Crowdfunding real estate: a new reality booming?
Here’s why this investment platform is good for the industry and for you

Everyone remembers that day in school when friends pitched in to buy equipment for a sports competition. We’ve all done it. A jointly owned asset to bring wealth and glory to the community. Sourcing physical assets jointly, co-owning them with others and distributing rewards are fundamental human behaviours. These fundamentals underpin real estate investment trusts (REITs), which are a blind pool of wealth that jointly own and manage real property assets and redistribute rental receipts and sales proceeds. REITs usually operate multiple large assets. We are talking entire buildings or communities. REIT managers also charge a fee to manage the fund and its assets.

Similarly, online REITs use online platforms and digital technology to enable wider access to REITs and quicker dissemination of REIT information. This allows mass participation and broader wealth distribution.

Then comes innovation. The Smart Dubai initiative has enabled blockchain at the Dubai Land Department. The Dubai International Financial Centre (DIFC) and Abu Dhabi Global Market (ADGM) have low-cost special purpose vehicle (SPV) regimes. Lower costs could justify even a single-unit REIT. A registered, regulated entity that could own just one studio apartment let’s say.

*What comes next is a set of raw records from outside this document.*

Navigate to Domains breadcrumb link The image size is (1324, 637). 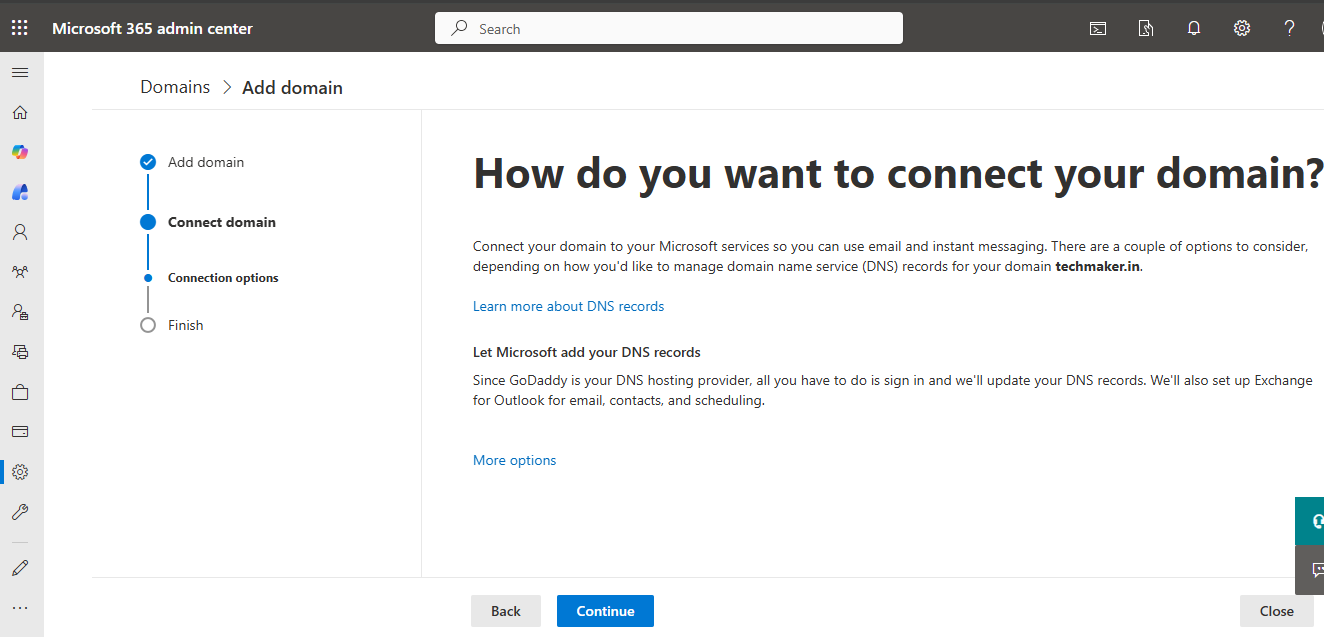tap(175, 87)
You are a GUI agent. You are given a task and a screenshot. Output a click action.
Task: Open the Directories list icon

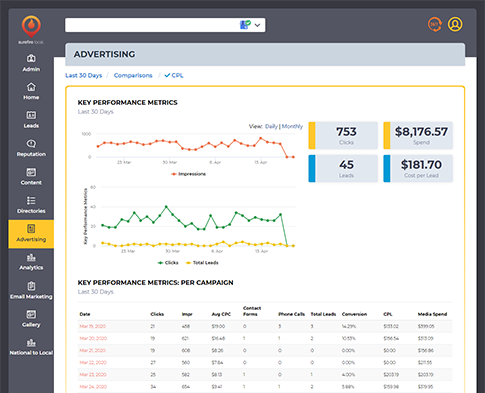31,200
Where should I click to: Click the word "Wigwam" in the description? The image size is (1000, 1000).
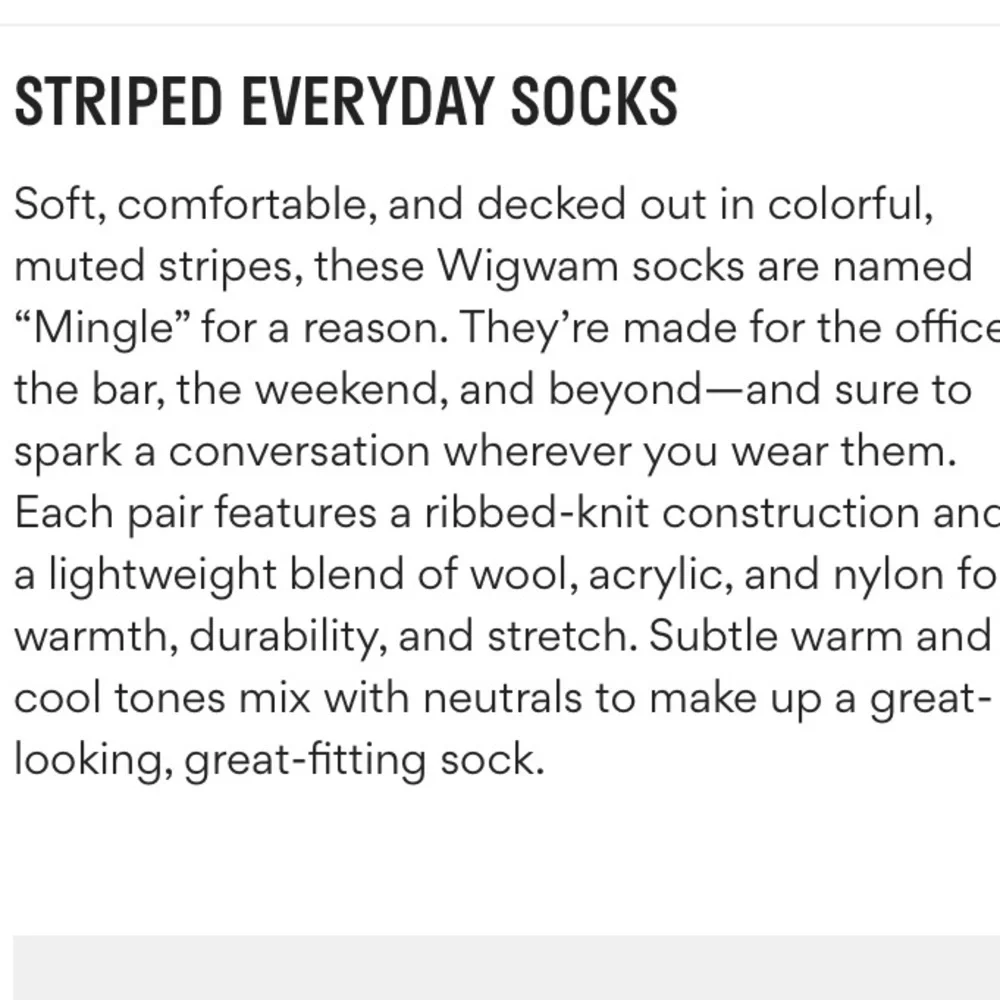tap(528, 265)
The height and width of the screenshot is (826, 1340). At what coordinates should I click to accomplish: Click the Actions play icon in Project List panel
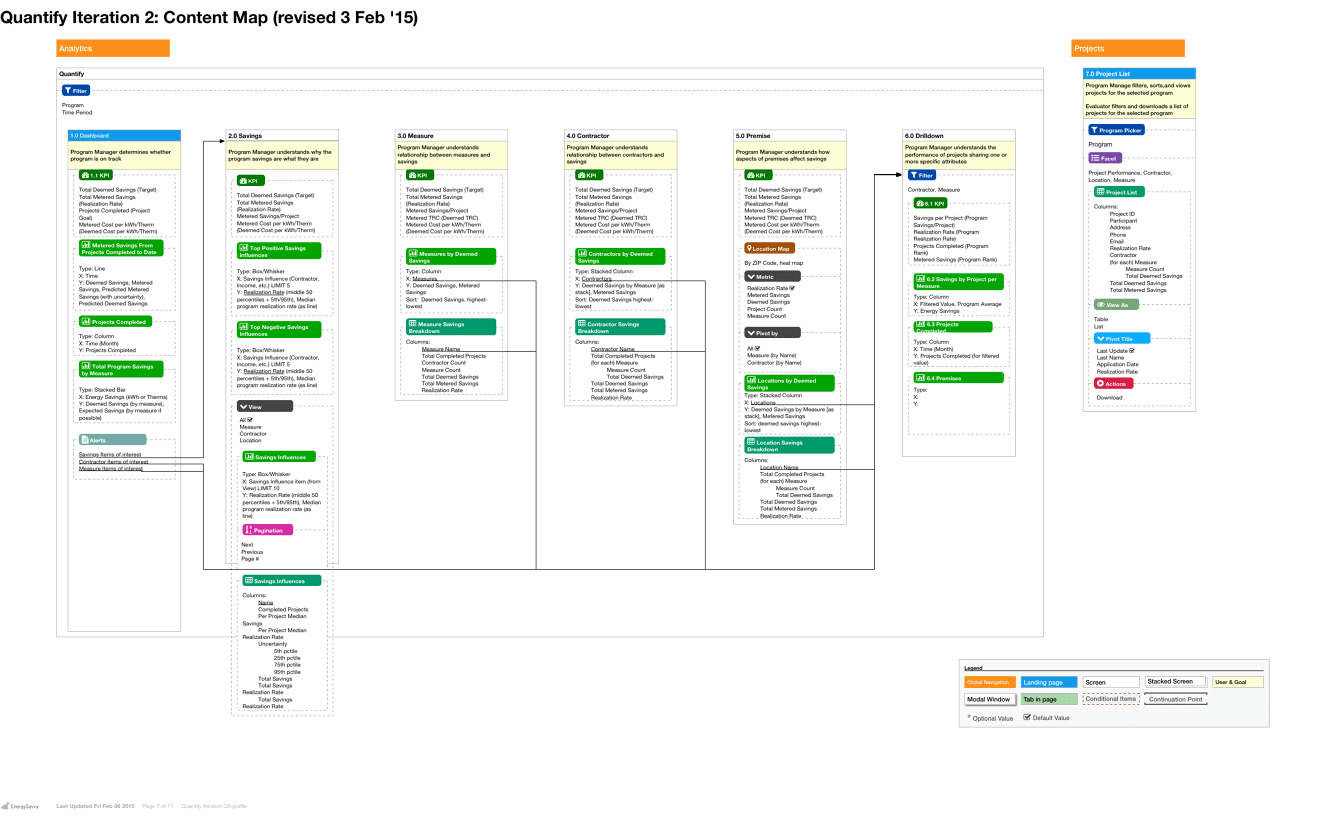1099,383
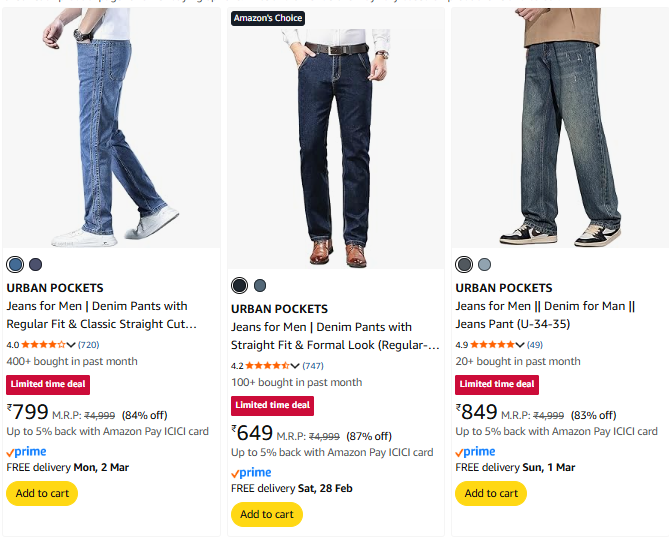
Task: View the 747 reviews link
Action: click(x=313, y=366)
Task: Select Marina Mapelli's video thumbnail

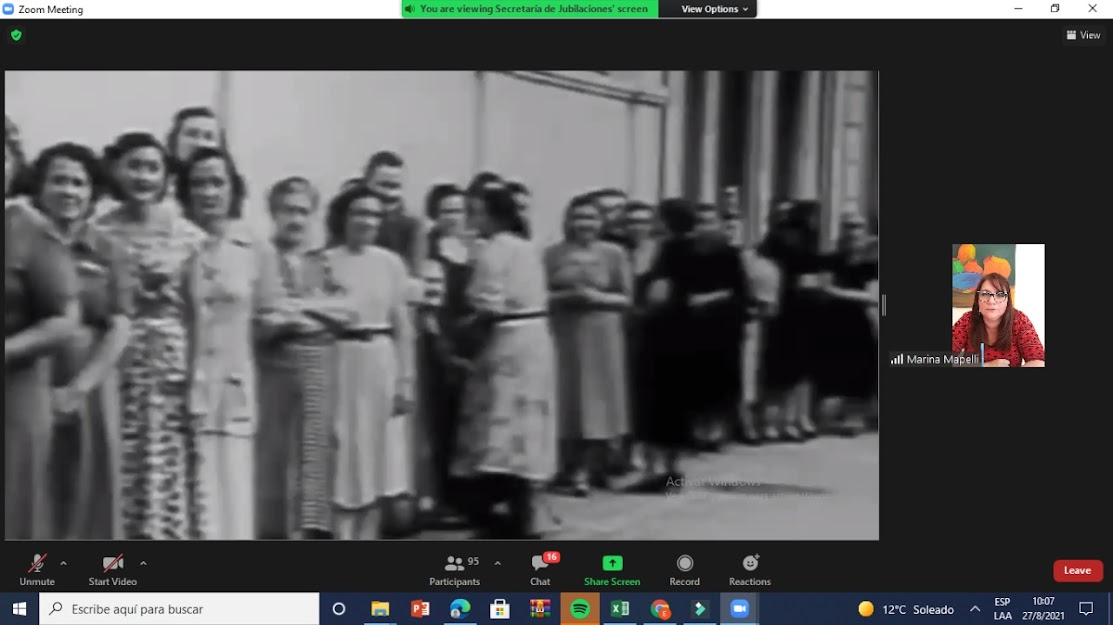Action: click(998, 305)
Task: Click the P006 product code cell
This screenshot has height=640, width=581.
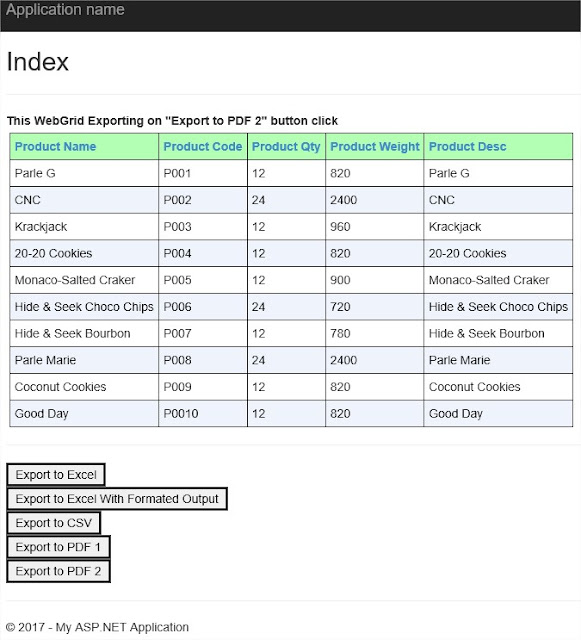Action: 203,307
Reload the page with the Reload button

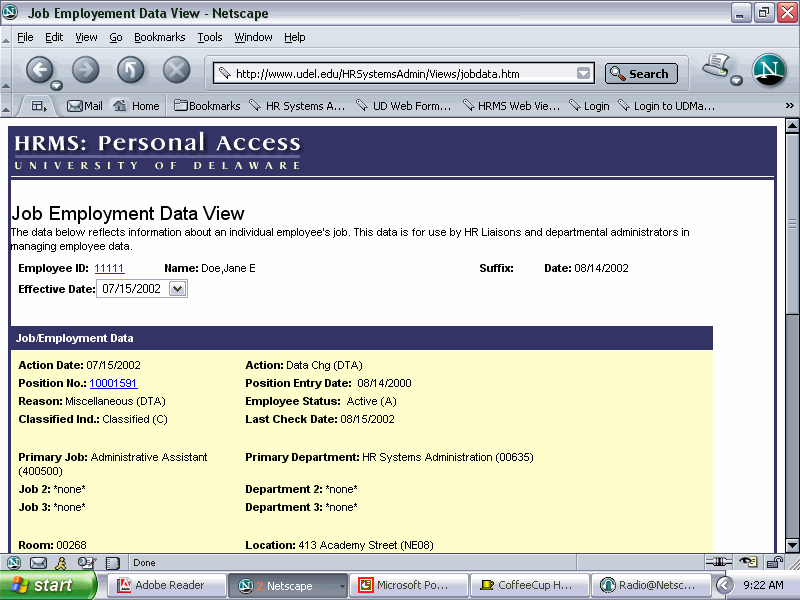pyautogui.click(x=131, y=70)
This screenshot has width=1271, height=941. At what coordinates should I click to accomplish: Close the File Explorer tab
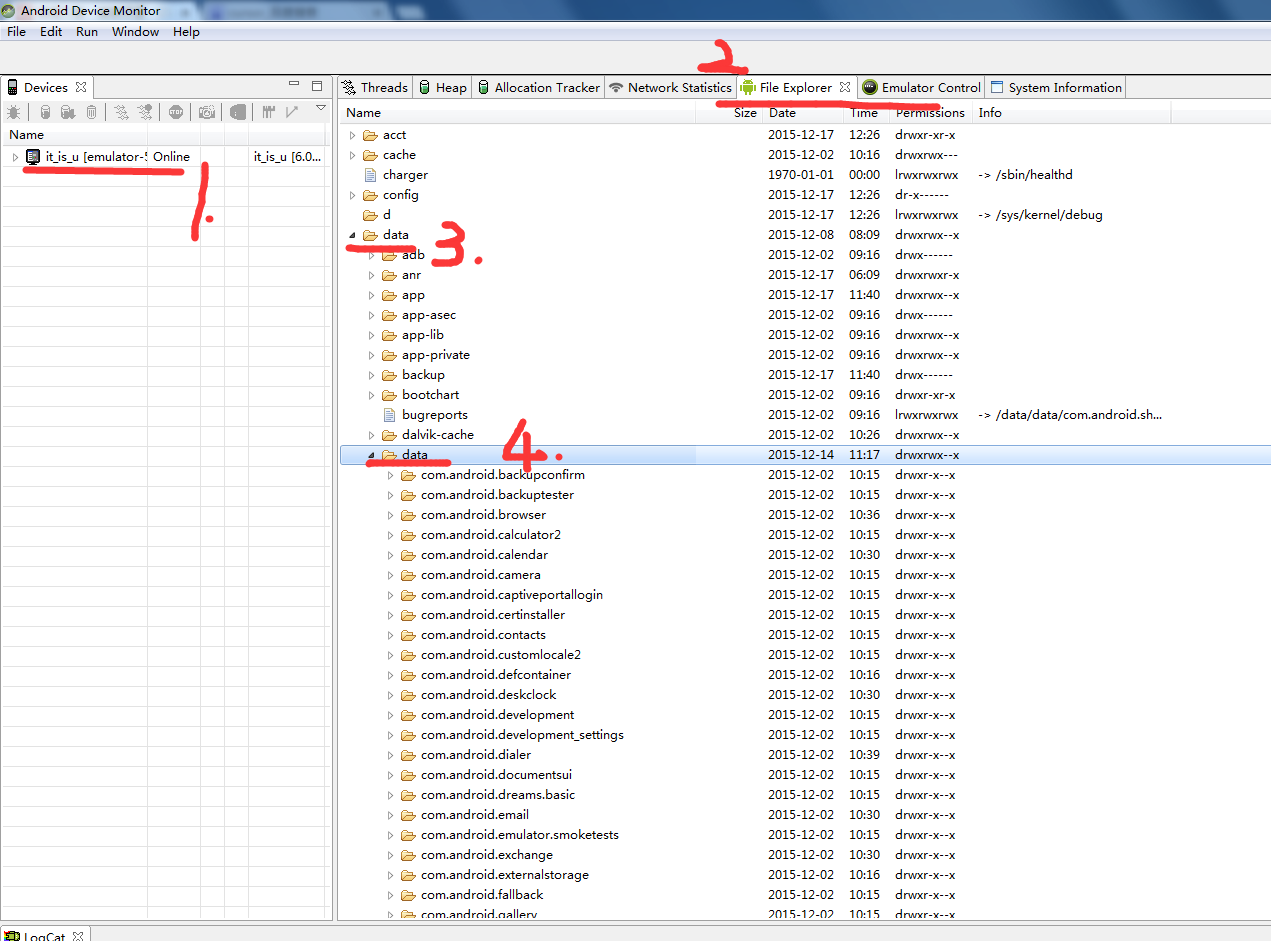845,87

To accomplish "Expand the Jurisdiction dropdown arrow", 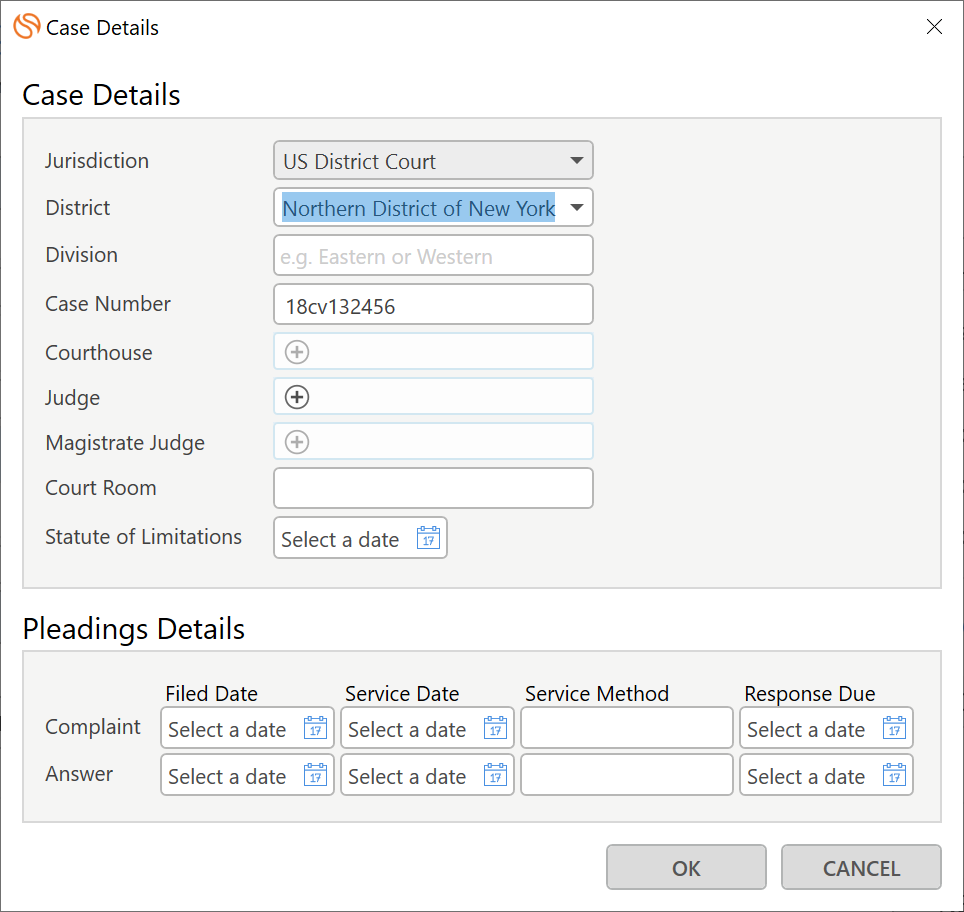I will [577, 161].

This leads us nicely to crowdfunding of hard assets. The crowd — you, me, friends, family and neighbours — can pool money to buy physical real property assets. This is very common in banking, where it’s called syndicated finance and used heavily for large national infrastructure projects. The smart crowd of bankers and high-net-worth individuals were privy to these deals for practical reasons. The ticket size to crowdfund a $1-billion airport is not exactly for everyone. However, a three-bedroom apartment in Mumbai, Manchester or Dubai Marina jointly owned by a hundred individuals sounds realistic. It also helps diversify risks for investors.

At the unit level, this can have a huge positive impact on the real estate market. It opens demand for real estate at even Dh5,000 in savings. The crowd is activated: fresh, much-needed demand for developers and investors. Even individuals earning less than Dh50,000 per month can now own slices of a wide real estate portfolio, helping minimise risks.

Instead of one person buying a Dh500,000 apartment, what if we each contribute Dh5,000 each? And we each hold one share in a DIFC- or ADGM-registered SPV entity? So we each own 1 per cent beneficial ownership of a real property asset, e.g. an apartment.

Smart Crowd, a DIFC FinTech Hive-incubated start-up, is planning to do just that. It recently won the Gitex Accenture FinTech competition and also took home the winner’s prize of Dh100,000 at the Sharjah Entrepreneurs Festival. Smart Crowd is a crowdfunding platform, very different from an online REIT. The company believes it can enable anyone with Dh5,000 in savings to enter the Dubai property ladder. Its platform is awaiting final regulatory approval from the Dubai Financial Services

Authority (DFSA), which will open fresh untapped demand for Dubai’s property markets.

Siddiq Farid, co-founder, says, “For far too long the average person has not had an opportunity to access the real estate asset class in a meaningful way. We want to change that by allowing them to access it and sustain the investment through cyclicality of the market.”

It’s truly an amazing time to be in property technology. These innovations will have a net positive impact on unlocking real estate wealth.